In order to solve the above-described problems, the present invention increases or decreases the output torque of the power source in a vehicle that supplies the torque output from the power source to the axle via the drive system in accordance with the accelerator operation amount by the driver. The power source is supported on the frame of the vehicle via an elastic member, and when the power source is displaced relative to the frame by a certain amount or more, the stopper is configured to restrict further displacement. When an accelerator operation requiring an increase in the output torque of the power source is performed in a situation where the engine does not input a positive torque to the drive system, the power source inputs a positive torque to the drive system. When there is a risk that the power source may be displaced more than a certain amount with respect to the frame due to the reaction received in step 1, a delay period for delaying the increase in the output torque of the power source with respect to the change in the accelerator operation amount Therefore, during the delay period, control is performed so as not to output a large torque that causes the power source to be displaced more than a certain amount with respect to the frame. The upper limit value of the output torque of the power source during the delay period is set to If the road surface is a downward slope, the vehicle control device is configured such that the higher the slope is, the higher the slope is, and the higher the slope is, the lower the slope is .

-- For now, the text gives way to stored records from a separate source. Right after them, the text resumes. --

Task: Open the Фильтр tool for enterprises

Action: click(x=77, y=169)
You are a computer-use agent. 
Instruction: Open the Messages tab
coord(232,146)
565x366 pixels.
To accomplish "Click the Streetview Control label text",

When the power source is an internal combustion engine, the upper limit value of the output torque of the internal combustion engine during the delay period can be set higher as the temperature of the internal combustion engine is lower.

  According to the present invention, when the output torque of the power source is increased, the problem that the power source is displaced relative to the vehicle and an impact is generated can be alleviated or eliminated.

The figure which shows schematic structure of the internal combustion engine and control apparatus in one Embodiment of this invention. The figure which shows typically the mount structure to the flame | frame of the internal combustion engine of the embodiment. The timing diagram which shows the pattern of the control which the control apparatus of the embodiment implements.

  An embodiment of the present invention will be described with reference to the drawings. FIG. 1 shows an outline of a vehicle internal combustion engine 9 as a power source of the vehicle according to the present embodiment. The internal combustion engine 9 in the present embodiment is a spark ignition type four-stroke engine, and includes a plurality of cylinders 1 (one of which is shown in FIG. 1). In the vicinity of the intake port of each cylinder 1, an injector 11 for injecting fuel is provided. A spark plug 12 is attached to the ceiling of the combustion chamber of each cylinder 1. The spark plug 12 receives spark voltage generated by the ignition coil and causes spark discharge between the center electrode and the ground electrode. The ignition coil is integrally incorporated in a coil case together with an igniter that is a semiconductor switching element.

  The intake passage 3 for supplying intake air takes in air from the outside and guides it to the intake port of each cylinder 1. On the intake passage 3, an air cleaner 31, an electronic throttle valve 32, a surge tank 33, and an intake manifold 34 are arranged in this order from the upstream.

  The exhaust passage 4 for discharging the exhaust guides the exhaust generated as a result of burning the fuel in the cylinder 1 from the exhaust port of each cylinder 1 to the outside. An exhaust manifold 42 and an exhaust purification three-way catalyst 41 are disposed on the exhaust passage 4.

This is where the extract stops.